Colostrinin delays the onset of proliferative senescence of diploid murine fibroblast cells

Abstract

Colostrinin™ (CLN), a uniform mixture of low-molecular weight, proline-rich polypeptides, induces neurite outgrowth of pheochromocytoma cells and inhibits beta amyloid-induced apoptosis. Moreover, its administration to patients with Alzheimer’s disease resulted in improved cognitive functions. In this study, we investigated the impact of CLN on the lifespan of murine diploid fibroblast cells (MDF), an in vitro model for cellular aging. Here, we show that CLN significantly decelerates the senescence of cultured MDF and increases their population doubling levels. This action of CLN is associated with a decrease in the intracellular levels of reactive oxygen species, which may be due to senescence-associated mitochondrial dysfunction. These data suggest that CLN may delay the development of cellular aging at the level of the organism. Thus, CLN may be used in the prevention and/or therapy of diseases associated with aging processes.

Introduction

Colostrinin™ (CLN) is isolated from colostrum by various chromatographic steps, including ion exchange and affinity, and molecular sieving, combined with ammonium sulfate precipitation (Janusz and Lisowski, 1993, Janusz et al., 1974, Kruzel et al., 2001). It has been shown that CLN is an important immune-modulator, which induces maturation and differentiation of murine thymocytes (Janusz and Lisowski, 1993, Zimecki et al., 1984), promotes peripheral blood leukocyte proliferation, and induces various cytokines (Janusz and Lisowski, 1993, Stanton et al., 2001). We have recently shown that CLN decreases intracellular oxidative stress levels, reduces 4-hydroxynonenal (4HNE)-mediated cellular damage and suppresses 4HNE-induced cellular signaling in cultured cells (Boldogh et al., 2001, Boldogh et al., 2003a). Most importantly, CLN induces delicate cassettes of signaling pathways common to cell proliferation and differentiation, and mediates activities that are similar to those of hormones and neurotrophins, leading to neurite outgrowth (Bacsi et al., 2005). CLN protects neuroblastoma cells from beta amyloid-induced apoptosis by inhibiting amyloid aggregation (Schuster et al., 2005). In a recent study, its administration to one-day-old domestic chicks significantly enhanced long-term memory retention in a passive avoidance model (Stewart and Banks, 2006). Remarkably, its administration to Alzheimer’s patients resulted in improvement in cognitive functions and instrumental activities in daily living (Bilikiewicz and Gaus, 2004, Leszek et al., 1999).

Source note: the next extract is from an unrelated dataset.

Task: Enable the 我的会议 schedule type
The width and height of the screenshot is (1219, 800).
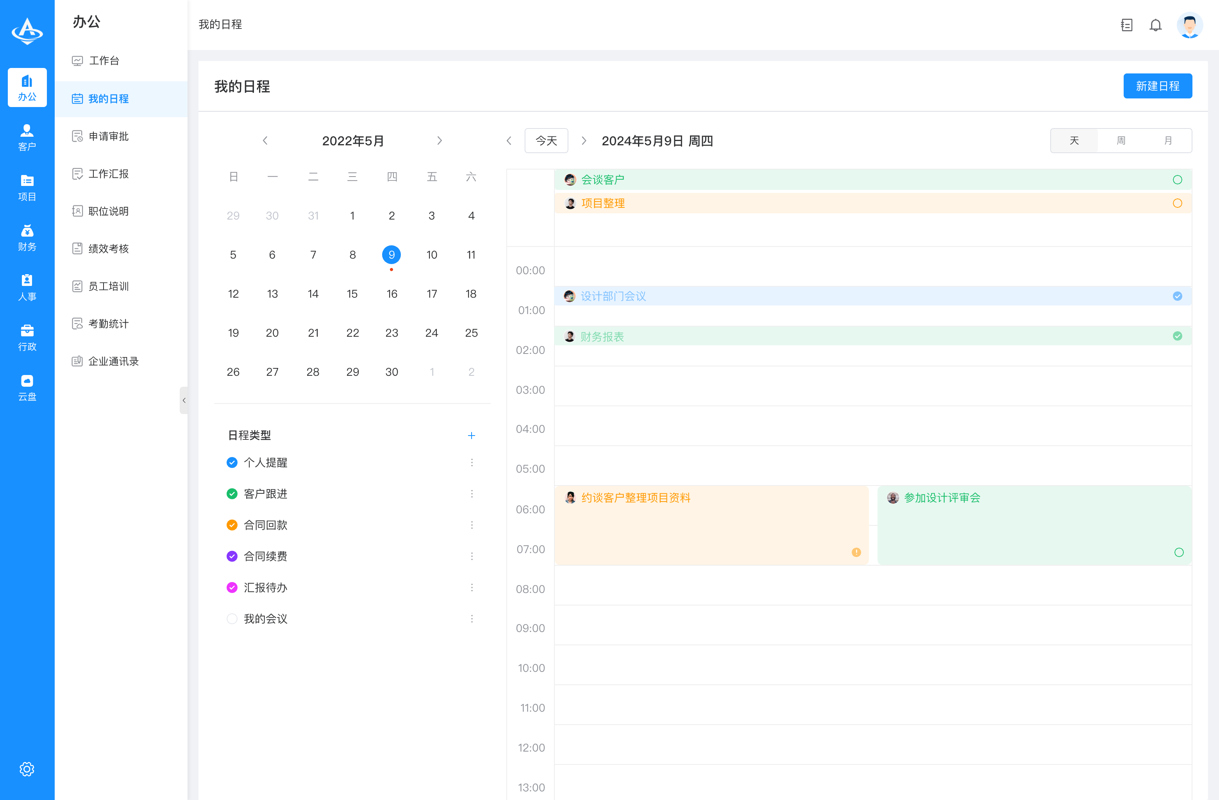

Human and rodent diploid fibroblast cells exhibit limited proliferative potential, undergo a limited number of population doublings, and enter a state of permanent growth arrest, so-called “replicative senescence” or “cellular aging”, in which they remain alive and metabolically active but are completely refractory to mitogenic stimuli (Campisi, 1996, Campisi et al., 2001). These cells provide a model for studying the processes associated with senescence and unfolding events at the molecular level involved in aging processes and age-associated diseases. Due to CLN’s neurotrophin-, hormone-like activities on pheochromocytoma cells and its ability to modulate cellular redox status, we hypothesized that CLN may delay the onset of cellular senescence. To test this hypothesis, we selected murine diploid fibroblast (MDF) cells isolated from senescence-accelerated and senescence-resistant mice (Fujisawa et al., 1998, Hosokawa et al., 1997). MDF cultures from senescence-accelerated mice show an early appearance of higher levels of lipid peroxides compared to cultured cells from senescence-resistant mice (Fujisawa et al., 1998, Fujisawa et al., 1999). Thus the MDF model provides an excellent system to study CLN’s effect on senescence-associated processes, such as reactive oxygen species (ROS) generation and mitochondrial dysfunction.

In this study, we show for the first time that treatment of cultured fibroblast cells with CLN delayed the onset of replicative senescence and increased their lifespan. This novel effect of CLN was mediated by its ability to decrease intracellular ROS levels. Our data underline CLN’s utility in prevention and/or treatment of age-associated diseases, in which oxidative stress has an etiological role.